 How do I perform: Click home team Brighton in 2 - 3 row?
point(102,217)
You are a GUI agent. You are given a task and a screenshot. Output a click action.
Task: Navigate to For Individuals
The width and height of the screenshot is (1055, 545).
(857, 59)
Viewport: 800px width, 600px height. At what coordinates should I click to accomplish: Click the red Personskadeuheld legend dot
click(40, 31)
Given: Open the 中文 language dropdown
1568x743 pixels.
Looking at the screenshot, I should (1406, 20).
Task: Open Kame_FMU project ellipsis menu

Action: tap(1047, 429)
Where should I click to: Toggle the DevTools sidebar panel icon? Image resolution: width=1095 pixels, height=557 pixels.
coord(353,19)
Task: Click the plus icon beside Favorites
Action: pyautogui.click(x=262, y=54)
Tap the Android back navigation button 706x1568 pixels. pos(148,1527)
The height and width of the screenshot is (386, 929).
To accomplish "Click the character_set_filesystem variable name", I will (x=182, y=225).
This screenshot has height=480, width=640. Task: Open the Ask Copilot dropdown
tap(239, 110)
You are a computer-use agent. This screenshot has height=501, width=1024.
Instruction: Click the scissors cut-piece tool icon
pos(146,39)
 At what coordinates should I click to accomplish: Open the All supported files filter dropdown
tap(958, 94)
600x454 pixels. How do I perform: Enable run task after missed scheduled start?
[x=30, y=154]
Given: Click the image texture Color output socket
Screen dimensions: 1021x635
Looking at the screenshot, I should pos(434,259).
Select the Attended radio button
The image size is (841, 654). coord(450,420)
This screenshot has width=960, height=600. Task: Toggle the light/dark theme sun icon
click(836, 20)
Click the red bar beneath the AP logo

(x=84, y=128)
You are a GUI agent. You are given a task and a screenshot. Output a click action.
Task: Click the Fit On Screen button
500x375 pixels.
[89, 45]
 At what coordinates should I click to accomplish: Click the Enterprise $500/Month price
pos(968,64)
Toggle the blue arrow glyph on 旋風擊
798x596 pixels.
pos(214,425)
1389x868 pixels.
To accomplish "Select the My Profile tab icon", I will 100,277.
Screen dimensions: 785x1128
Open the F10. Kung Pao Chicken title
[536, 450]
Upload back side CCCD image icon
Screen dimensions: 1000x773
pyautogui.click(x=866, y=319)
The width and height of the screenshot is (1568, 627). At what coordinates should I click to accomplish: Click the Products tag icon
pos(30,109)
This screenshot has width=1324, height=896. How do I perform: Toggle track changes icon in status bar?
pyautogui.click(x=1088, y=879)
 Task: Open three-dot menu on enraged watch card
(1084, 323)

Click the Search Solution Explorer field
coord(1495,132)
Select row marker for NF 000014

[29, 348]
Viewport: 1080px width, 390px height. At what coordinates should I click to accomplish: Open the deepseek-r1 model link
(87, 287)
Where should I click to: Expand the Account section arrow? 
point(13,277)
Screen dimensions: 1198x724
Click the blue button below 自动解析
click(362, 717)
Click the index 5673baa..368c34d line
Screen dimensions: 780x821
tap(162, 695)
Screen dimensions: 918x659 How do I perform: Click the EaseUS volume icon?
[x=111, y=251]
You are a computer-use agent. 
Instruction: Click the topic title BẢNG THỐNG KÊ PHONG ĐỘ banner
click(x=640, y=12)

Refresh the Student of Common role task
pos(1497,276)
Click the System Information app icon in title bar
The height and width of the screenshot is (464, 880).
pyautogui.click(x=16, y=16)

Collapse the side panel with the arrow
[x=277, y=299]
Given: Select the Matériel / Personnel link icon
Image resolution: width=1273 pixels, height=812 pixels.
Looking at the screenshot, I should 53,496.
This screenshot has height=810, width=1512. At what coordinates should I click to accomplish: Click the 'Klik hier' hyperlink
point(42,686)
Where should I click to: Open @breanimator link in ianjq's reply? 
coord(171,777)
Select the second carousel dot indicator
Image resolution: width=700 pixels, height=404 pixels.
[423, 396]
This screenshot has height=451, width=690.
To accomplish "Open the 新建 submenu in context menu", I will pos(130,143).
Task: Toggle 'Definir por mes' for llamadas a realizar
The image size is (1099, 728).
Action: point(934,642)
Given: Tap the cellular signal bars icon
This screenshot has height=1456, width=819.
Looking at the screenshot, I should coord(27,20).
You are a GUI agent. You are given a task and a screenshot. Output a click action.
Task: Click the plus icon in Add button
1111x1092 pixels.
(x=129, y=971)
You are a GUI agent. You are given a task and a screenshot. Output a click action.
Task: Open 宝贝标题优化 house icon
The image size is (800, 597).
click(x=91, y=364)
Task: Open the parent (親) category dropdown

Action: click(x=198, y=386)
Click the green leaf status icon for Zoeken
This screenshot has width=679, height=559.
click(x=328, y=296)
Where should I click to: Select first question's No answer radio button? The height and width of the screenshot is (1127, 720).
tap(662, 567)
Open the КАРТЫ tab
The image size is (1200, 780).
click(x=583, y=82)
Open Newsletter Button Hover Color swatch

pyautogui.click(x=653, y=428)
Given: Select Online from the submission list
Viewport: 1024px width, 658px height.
===============
> **ACTIVITY**:
The expected output is one number, the tally of lines above containing "back".

> **PROBLEM SOLUTION**:
2